» **Exercise task**:
Substitute "glyph" for every instance of "icon" in the lines that begin with the one containing "Open the AdBlock Plus extension icon" and run through the end of the recorded data. Reproduce only those lines and leave all other text unchanged.

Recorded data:
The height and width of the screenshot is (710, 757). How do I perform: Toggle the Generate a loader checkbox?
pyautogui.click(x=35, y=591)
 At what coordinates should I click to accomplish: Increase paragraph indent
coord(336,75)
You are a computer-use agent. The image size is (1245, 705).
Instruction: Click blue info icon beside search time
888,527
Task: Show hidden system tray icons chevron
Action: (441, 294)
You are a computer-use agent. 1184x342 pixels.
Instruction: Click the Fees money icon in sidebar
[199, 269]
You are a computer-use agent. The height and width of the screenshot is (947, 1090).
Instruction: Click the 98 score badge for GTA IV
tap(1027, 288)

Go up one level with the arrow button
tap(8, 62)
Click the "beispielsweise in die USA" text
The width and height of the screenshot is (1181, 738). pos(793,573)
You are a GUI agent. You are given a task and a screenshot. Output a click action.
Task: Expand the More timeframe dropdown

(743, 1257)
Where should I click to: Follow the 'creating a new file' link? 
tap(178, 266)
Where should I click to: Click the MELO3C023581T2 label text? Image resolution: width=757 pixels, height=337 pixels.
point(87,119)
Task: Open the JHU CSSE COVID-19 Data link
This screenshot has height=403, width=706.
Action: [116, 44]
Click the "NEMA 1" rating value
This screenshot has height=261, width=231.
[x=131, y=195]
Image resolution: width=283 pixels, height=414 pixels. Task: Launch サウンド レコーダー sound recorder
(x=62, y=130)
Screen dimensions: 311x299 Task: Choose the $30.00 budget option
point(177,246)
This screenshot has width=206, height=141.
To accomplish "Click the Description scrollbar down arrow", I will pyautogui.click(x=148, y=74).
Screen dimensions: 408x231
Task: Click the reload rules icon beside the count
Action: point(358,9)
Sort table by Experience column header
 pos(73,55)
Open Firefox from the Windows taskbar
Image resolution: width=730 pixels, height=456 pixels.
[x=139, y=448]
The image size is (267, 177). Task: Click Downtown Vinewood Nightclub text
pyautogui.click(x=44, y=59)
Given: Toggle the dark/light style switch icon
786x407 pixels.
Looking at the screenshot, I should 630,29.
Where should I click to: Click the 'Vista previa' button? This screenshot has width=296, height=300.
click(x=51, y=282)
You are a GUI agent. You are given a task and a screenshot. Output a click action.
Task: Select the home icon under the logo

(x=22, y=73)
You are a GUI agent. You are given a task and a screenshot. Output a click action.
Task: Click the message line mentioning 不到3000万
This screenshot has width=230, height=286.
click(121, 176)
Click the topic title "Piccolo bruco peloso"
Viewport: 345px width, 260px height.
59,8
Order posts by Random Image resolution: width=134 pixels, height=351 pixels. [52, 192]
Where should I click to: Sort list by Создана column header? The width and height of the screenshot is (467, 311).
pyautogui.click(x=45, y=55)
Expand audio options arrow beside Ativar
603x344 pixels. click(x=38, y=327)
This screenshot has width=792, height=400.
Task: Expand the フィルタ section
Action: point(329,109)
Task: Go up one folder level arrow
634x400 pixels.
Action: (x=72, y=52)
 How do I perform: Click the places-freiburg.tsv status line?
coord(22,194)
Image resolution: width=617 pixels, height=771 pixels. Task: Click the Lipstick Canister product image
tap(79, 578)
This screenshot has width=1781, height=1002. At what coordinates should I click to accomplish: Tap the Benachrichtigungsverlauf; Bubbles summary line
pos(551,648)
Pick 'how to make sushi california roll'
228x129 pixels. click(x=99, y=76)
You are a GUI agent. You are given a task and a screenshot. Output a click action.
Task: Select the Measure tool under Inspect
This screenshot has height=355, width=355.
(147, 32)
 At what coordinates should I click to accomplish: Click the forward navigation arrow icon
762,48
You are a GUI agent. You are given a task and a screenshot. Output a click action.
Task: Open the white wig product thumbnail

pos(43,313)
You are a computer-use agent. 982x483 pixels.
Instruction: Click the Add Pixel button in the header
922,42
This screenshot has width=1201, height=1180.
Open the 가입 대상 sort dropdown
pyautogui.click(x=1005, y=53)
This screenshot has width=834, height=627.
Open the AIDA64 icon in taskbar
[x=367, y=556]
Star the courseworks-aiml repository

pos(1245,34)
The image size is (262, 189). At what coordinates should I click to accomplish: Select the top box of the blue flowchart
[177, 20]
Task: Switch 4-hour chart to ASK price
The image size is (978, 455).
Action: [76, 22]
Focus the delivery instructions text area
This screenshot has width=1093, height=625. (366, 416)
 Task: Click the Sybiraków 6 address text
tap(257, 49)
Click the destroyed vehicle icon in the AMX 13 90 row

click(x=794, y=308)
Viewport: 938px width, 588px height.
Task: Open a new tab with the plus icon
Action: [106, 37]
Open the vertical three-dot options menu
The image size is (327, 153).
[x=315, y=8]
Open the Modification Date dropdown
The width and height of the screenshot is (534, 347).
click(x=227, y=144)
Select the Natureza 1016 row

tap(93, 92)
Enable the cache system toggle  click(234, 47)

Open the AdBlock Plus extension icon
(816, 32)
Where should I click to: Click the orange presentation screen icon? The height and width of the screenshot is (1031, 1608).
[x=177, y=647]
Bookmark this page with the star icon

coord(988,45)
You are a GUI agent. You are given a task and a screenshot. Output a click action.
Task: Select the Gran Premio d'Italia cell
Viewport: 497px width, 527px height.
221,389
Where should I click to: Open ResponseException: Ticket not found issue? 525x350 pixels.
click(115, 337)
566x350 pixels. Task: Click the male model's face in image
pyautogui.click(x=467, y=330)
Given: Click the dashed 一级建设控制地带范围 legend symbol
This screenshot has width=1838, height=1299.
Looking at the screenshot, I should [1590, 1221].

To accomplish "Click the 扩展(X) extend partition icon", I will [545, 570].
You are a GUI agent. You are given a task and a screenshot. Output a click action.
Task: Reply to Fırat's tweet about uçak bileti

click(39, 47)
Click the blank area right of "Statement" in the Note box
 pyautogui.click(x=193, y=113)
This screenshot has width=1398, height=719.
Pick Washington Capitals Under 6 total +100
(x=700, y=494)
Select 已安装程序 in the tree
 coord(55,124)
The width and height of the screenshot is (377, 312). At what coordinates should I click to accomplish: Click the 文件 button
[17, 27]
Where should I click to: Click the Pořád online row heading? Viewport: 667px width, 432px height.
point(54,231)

» **Task output**:
Open the AdBlock Plus extension glyph
(816, 32)
Where should I click to: Click the orange presentation screen glyph? The height and width of the screenshot is (1031, 1608).
[x=177, y=647]
Bookmark this page with the star glyph

coord(988,45)
You are a GUI agent. You are given a task and a screenshot. Output a click action.
Task: Select the Gran Premio d'Italia cell
Viewport: 497px width, 527px height.
221,389
Where should I click to: Open ResponseException: Ticket not found issue? 525x350 pixels.
click(115, 337)
566x350 pixels. Task: Click the male model's face in image
pyautogui.click(x=467, y=330)
Given: Click the dashed 一级建设控制地带范围 legend symbol
This screenshot has width=1838, height=1299.
Looking at the screenshot, I should [1590, 1221].

To accomplish "Click the 扩展(X) extend partition glyph", I will [545, 570].
You are a GUI agent. You are given a task and a screenshot. Output a click action.
Task: Reply to Fırat's tweet about uçak bileti

click(39, 47)
Click the blank area right of "Statement" in the Note box
 pyautogui.click(x=193, y=113)
This screenshot has width=1398, height=719.
Pick Washington Capitals Under 6 total +100
(x=700, y=494)
Select 已安装程序 in the tree
 coord(55,124)
The width and height of the screenshot is (377, 312). At what coordinates should I click to accomplish: Click the 文件 button
[17, 27]
Where should I click to: Click the Pořád online row heading? Viewport: 667px width, 432px height.
point(54,231)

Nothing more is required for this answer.